Marianne

terrorismo

ter.ro.ris.mo
sm (terror+ismo)

1 Sistema governamental que impõe, por meio de terror, os processos administrativos sem respeito aos direitos e às regalias dos cidadãos.

2 Acto de violência contra um indivíduo ou uma comunidade.

 

Apesar do termo terrorismo vir definido como acima se lê, é um conceito que, sobretudo nos dias que passam, não se pode limitar numa definição ou tão lata ou abrangente.

Depois do 11 de Setembro a noção de um ataque terrorista mudou. O terrorismo hoje é o uso de violência, física ou psicológica através de ataques localizados a elementos ou instalações de um governo ou da população governada, de modo a incutir medo, pânico e, assim, obter efeitos psicológicos que ultrapassem largamente o círculo das vítimas, incluindo, antes, o resto da população do território. Foi assim no 11M, no 7/7, e mais recentemente em Paris.

 

Mas e se esse ataque de terror é cometido por um Governo em funções?

 

Se o medo que uma população sente advém da incapacidade que um Governo em funções tem em não conseguir dignificar os princípios Democráticos nos quais assenta?

 

Se o terrorismo na Europa tem no seu busto uma Marianne de igualdade, liberdade e fraternidade atingida a balas, no Brasil o terrorismo mostrou a sua face mais negra da política com o rompimento das barragens de Mariana.

Ali, perante o pendente desastre equacionado, do lixo tóxico acumulado da mineração, assiste-se a um acto de violência contra toda uma comunidade sem que exista uma capaz resposta dos ditos responsáveis.

 

Marianne.jpg

Mas pudera, olhar para o Brasil político é olhar para um verdadeiro atentado, um Sistema governamental que impõe, por meio de terror, processos administrativos sem respeito aos direitos e às regalias dos cidadãos.

 

Ou talvez não. Os políticos tiveram mais direitos que os demais, entre o populismo demagógico do voto conquistado pela boca do eleitor, em projectos Sociais necessários, mas feitos ardil político de ascensão ao poder.

 

A lama tóxica que corre no Rio que um dia foi Doce, assemelha-se à investigação da Lava Jato, que ao limpar a sujidade, tem vindo a mostrar as ligações que o crude óleo desse Petrolão envolve.

 

Enquanto a Presidenta Dilma isenta a empresa mineradora que explorava as Barragens em Mariana, a Polícia Federal prende o líder do Governo PT no Senado, Delcídio do Amaral, assim como o banqueiro André Esteves, do banco BTG Pactual, mostrando a fragilidade que se instala no Palácio do Planalto em Brasília, sem que a oposição se defina e faça jus ao se nome.

 

O Brasil do Socialismo ideológico de Lula degenerou-se numa Hidra de infinitas cabeças, sustentada por um Povo aterrorizado pelo monstro que as tenta devorar.

 

Só que o Governo corrupto não compreende que na face do terror, tal como em Paris, os Cidadãos não vergam. Eles unem-se, cantando o hino de uma História de Ordem e Progresso, e derrotam quem lhes rouba a sua igualdade, liberdade e fraternidade.

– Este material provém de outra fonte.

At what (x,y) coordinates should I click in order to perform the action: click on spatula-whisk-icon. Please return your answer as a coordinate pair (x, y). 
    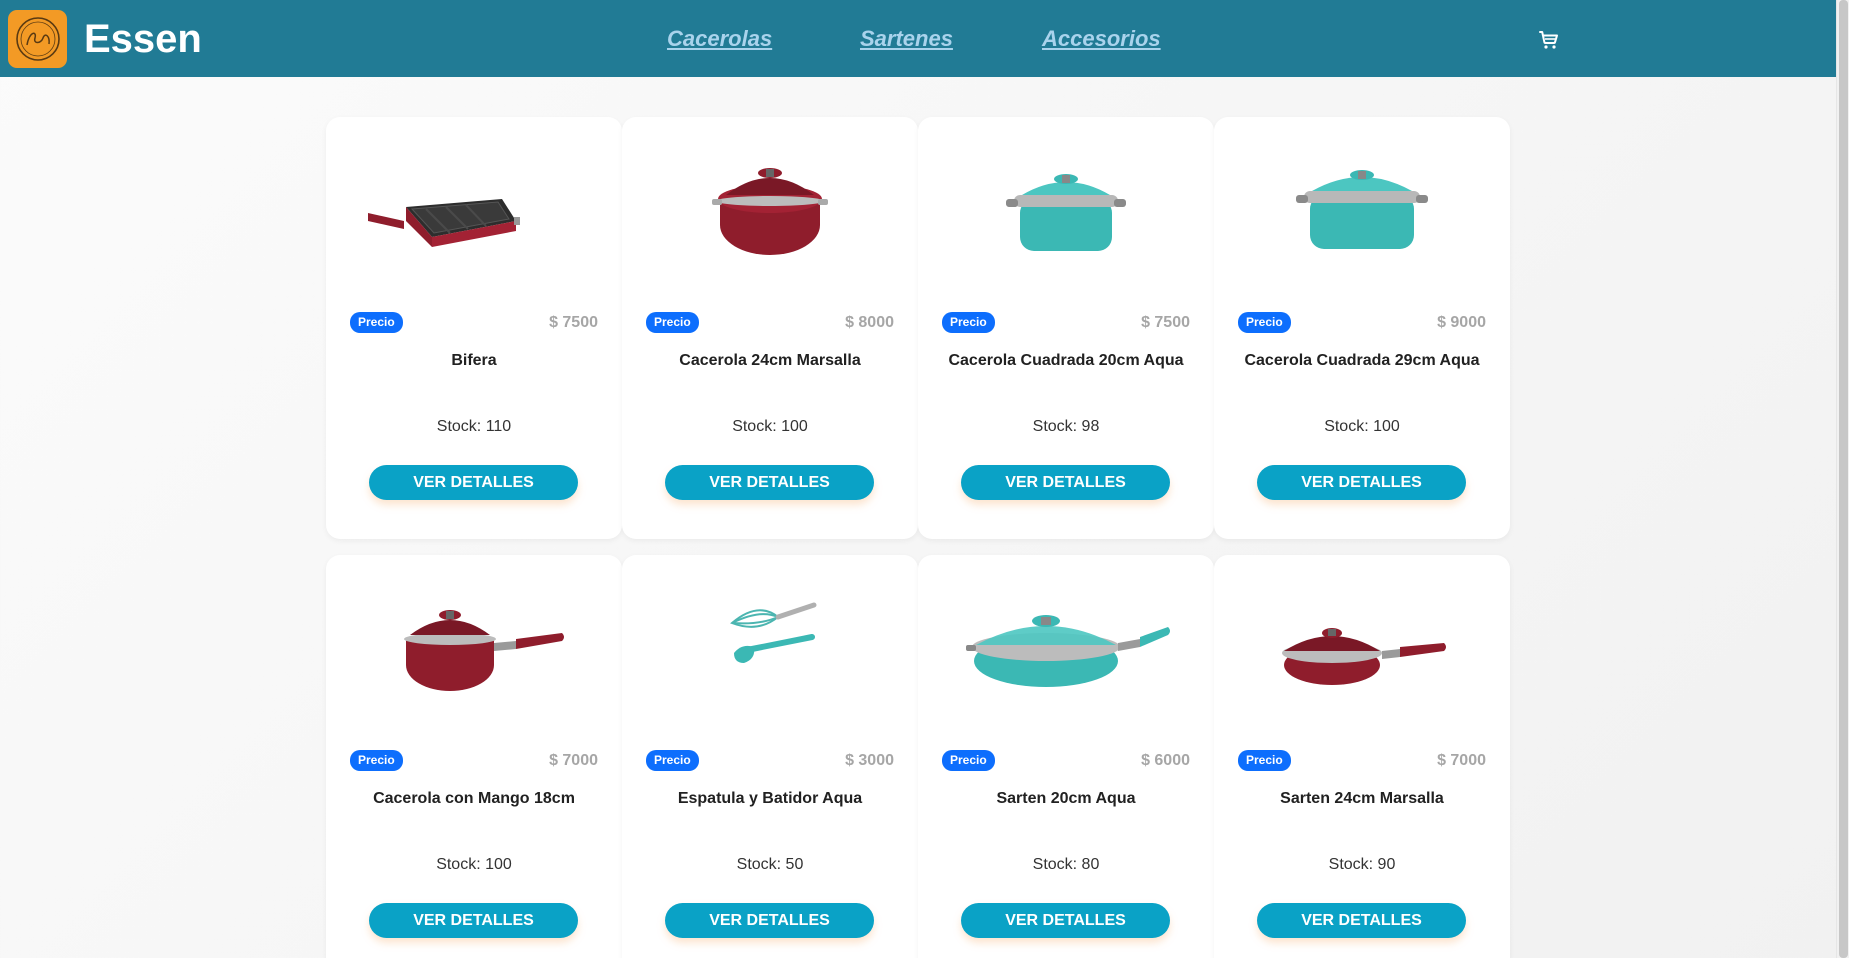
    Looking at the image, I should click on (774, 632).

Tudo em prol de algo maior.

Em nome de uma Mariana que se erguerá mais forte e consciente. Abatida, abalada, mas não vencida.

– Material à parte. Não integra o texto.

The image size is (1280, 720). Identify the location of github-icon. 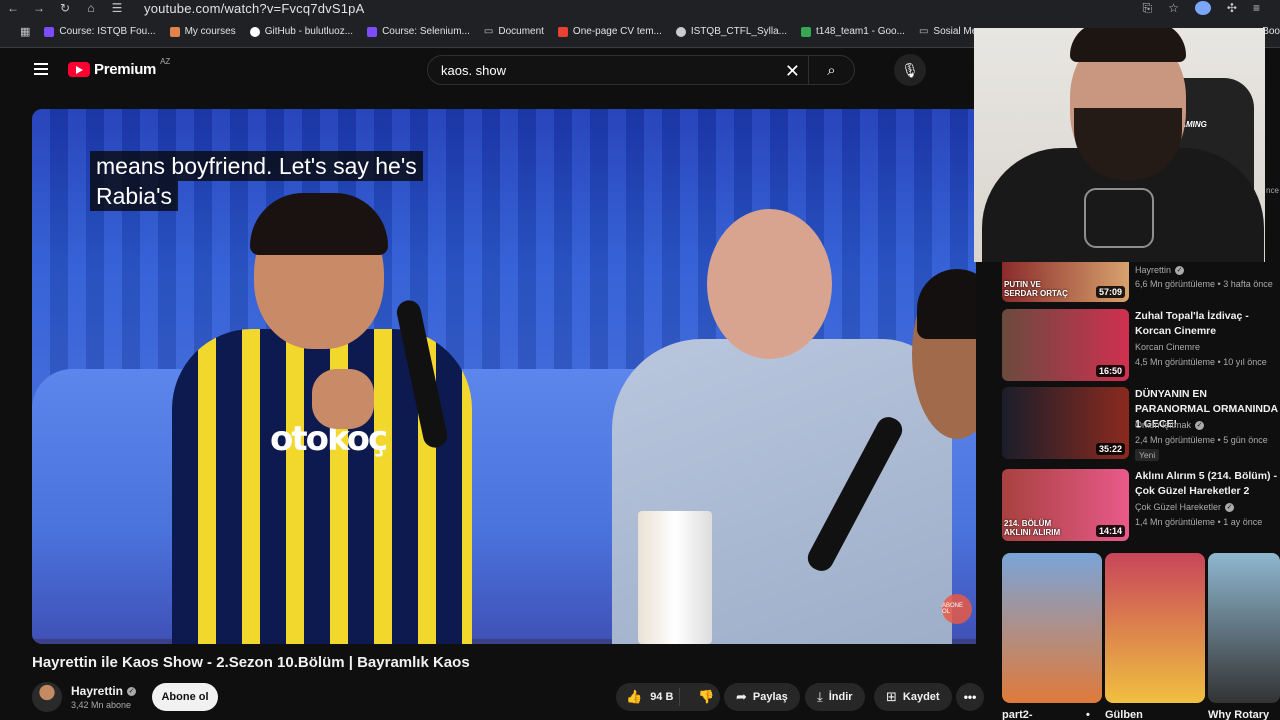
(254, 32).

Porque a Democracia prevalecerá.

 

Nota:

Como define Walter Laqueur, “Nenhuma definição pode abarcar todas as variedades de terrorismo que existiram ao longo da história.”, e por tal, a minha utilização da palavra terrorismo, aqui usada no seu conceito Brasileiro, prende-se com o facto do mesmo, enquanto crime penal, não estar definido no direito Brasileiro nem no Direito Internacional.

 

Mais, aquando da apresentação do Projecto de Lei do Senado nº 499 – que define crimes de terrorismo, estabelecendo a competência da Justiça Federal para o seu processamento e julgamento – o mesmo suscitou críticas por parte da Amnistia Internacional que o considerou vago, “com um claro e imediato risco de promover a criminalização de manifestantes pacíficos e dos seus direitos à liberdade de expressão e à reunião pacífica”.

 

Mas tal não surpreende vindo de um Governo liderado por um Partido político como o PT que tem o desplante de apresentar, numa Democracia Plena como é o Brasil, um caderno de Teses d’um Partido para tempos de Guerra.
Em algo são louváveis, nunca o fazem nas sombras. Espalham o seu terror de forma declarada, frente a um Povo ignorante que vive da esmola Estatal.Rumo a uma bandeira vermelha, Socialista e precária.